The run-up to Christmas is tiring with Santa schemes and end of year drinks, industrial-sized fairy lights flashing on all over town. It’s easy to go along with when it’s happening, but in November when you know that mountain of merry is looming, I get tired. I get that premature feeling I’ve frittered away another year when really, I haven’t, this is called life; where like walking, every day follows another, like your left foot follows right.

Over there on a shelf I spot something.
In a flimsy, square, see-through casing – no it can’t be?

Few objects are seared into your memory like they are from childhood. The avid collectors and hobbyists we are at age ten. You remember your favourite yoyo that lit up when you performed “walk the dog”, or your special eraser that smelt of something sickly-sweet kept in your smudgy pencil case. There it was. My plastic, carrot-scissors. (Tiny with a magnet on the underside – the blades hidden in an orange sheath that looks like a carrot stick – the handles lurid green - moulded into the shape of leaves - like a cavolo nero.) I loved this pair of carrot scissors and I stuck them to my table-leg in Year Four. I can’t remember why I liked them, they may have been the perfect size for a ten year old’s hands, or the cuteness of them was fun to contemplate, who knows.

One day after sports, I came back to find that they were gone. I checked all the other tables, disbelieving how they were gone. I looked on the whiteboard, which was also magnetic in blind hope. I began to panic and asked the form teacher what had happened to them? Did she know about my important scissors, or did teachers try not to pry into the lives of little children, with all their hideous collections of soft toys and stickers?

‘Don’t worry.’ She said. I couldn’t convey to her the gravitas of the situation. Quietly, I hoped. And she was a good teacher, so she wrote up on the board, ‘Has anyone seen a pair of carrot-shaped scissors? If you borrowed them, please return them by the end of the day.’ Weeks went passed and I got used to it. Someone stole my carrot scissors and they were going to get away with it: what a world!

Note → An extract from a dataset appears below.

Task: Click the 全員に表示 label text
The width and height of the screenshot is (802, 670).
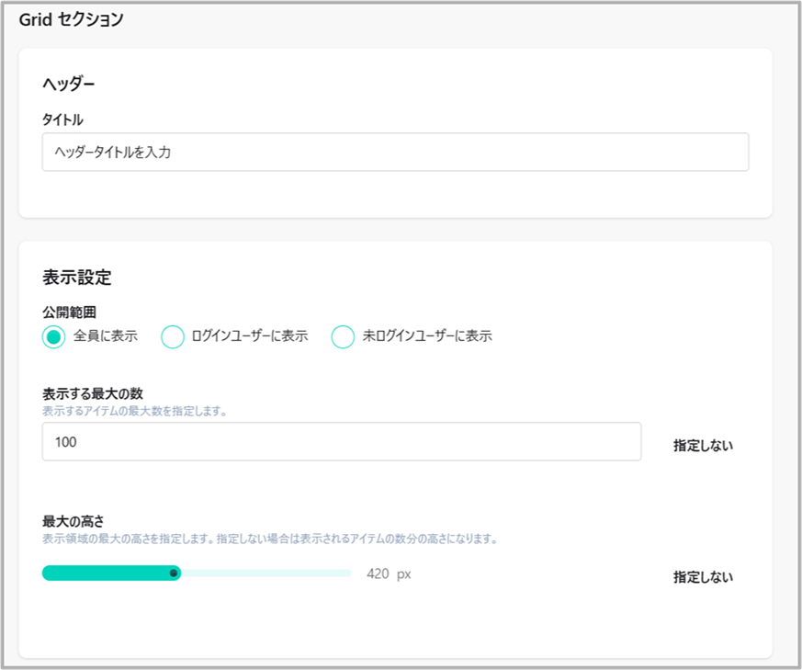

Now I turn its flimsy packaging over in my hands. I can’t believe it. To be re-united with these feelings after twenty years. What I would give, to be able to go back in time, to present this to myself. And I wouldn’t have batted an eyelid at whoever gave me the scissors (a la Back to the Future) because they mattered so much to my formative sense of justice.

Thank god the shop didn’t have any reindeer food or eco-friendly candy canes, otherwise I might have been put off the whole idea. With Christmas coming around the corner, why not? It’s the price of a pint and I could forget about the whole thing, making the surprise even sweeter on Christmas Day. (I felt silly, but I shouldn’t have because I owed it to myself.) The man in the fisherman’s jumper behind the counter, folded down the edges of a brown paper bag over my plastic purchase. I plopped it into my tote to forget about it, then browsed the shelves for gifts. There was nothing here for her.